> EXERCISE DIRECTIONS: Arrange every line of the material below as a numbered list, omitting blank lines.

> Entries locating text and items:
________________________________________

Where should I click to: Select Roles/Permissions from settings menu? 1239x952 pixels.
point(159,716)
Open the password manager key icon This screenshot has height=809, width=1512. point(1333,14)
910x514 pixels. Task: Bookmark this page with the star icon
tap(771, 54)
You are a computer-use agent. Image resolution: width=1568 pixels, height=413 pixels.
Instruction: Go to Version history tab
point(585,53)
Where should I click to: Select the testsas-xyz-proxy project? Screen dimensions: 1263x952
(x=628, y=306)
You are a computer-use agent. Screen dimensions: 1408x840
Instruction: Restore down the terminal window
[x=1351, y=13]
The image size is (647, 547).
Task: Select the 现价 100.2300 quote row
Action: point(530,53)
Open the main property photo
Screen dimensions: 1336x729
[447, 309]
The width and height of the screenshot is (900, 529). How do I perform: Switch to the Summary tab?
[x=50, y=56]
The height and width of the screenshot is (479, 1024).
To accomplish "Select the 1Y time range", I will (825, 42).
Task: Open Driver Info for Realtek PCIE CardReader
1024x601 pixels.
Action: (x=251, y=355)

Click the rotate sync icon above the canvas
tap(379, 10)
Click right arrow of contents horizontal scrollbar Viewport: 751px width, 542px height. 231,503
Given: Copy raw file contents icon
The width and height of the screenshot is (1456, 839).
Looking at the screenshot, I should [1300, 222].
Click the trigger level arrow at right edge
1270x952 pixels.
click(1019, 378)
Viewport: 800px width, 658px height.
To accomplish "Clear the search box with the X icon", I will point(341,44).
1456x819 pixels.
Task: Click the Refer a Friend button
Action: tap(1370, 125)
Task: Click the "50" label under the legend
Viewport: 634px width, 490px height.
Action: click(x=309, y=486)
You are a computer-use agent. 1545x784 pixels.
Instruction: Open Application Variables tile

________________________________________

> ANSWER FOR THIS EXERCISE:
1. Where should I click to: Select Roles/Permissions from settings menu? 1239x952 pixels.
2. point(159,716)
3. Open the password manager key icon This screenshot has height=809, width=1512. point(1333,14)
4. 910x514 pixels. Task: Bookmark this page with the star icon
5. tap(771, 54)
6. You are a computer-use agent. Image resolution: width=1568 pixels, height=413 pixels.
7. Instruction: Go to Version history tab
8. point(585,53)
9. Where should I click to: Select the testsas-xyz-proxy project? Screen dimensions: 1263x952
10. (x=628, y=306)
11. You are a computer-use agent. Screen dimensions: 1408x840
12. Instruction: Restore down the terminal window
13. [x=1351, y=13]
14. The image size is (647, 547).
15. Task: Select the 现价 100.2300 quote row
16. Action: point(530,53)
17. Open the main property photo
18. Screen dimensions: 1336x729
19. [447, 309]
20. The width and height of the screenshot is (900, 529). How do I perform: Switch to the Summary tab?
21. [x=50, y=56]
22. The height and width of the screenshot is (479, 1024).
23. To accomplish "Select the 1Y time range", I will (825, 42).
24. Task: Open Driver Info for Realtek PCIE CardReader
25. 1024x601 pixels.
26. Action: (x=251, y=355)
27. Click the rotate sync icon above the canvas
28. tap(379, 10)
29. Click right arrow of contents horizontal scrollbar Viewport: 751px width, 542px height. 231,503
30. Given: Copy raw file contents icon
31. The width and height of the screenshot is (1456, 839).
32. Looking at the screenshot, I should [1300, 222].
33. Click the trigger level arrow at right edge
34. 1270x952 pixels.
35. click(1019, 378)
36. Viewport: 800px width, 658px height.
37. To accomplish "Clear the search box with the X icon", I will point(341,44).
38. 1456x819 pixels.
39. Task: Click the Refer a Friend button
40. Action: tap(1370, 125)
41. Task: Click the "50" label under the legend
42. Viewport: 634px width, 490px height.
43. Action: click(x=309, y=486)
44. You are a computer-use agent. 1545x784 pixels.
45. Instruction: Open Application Variables tile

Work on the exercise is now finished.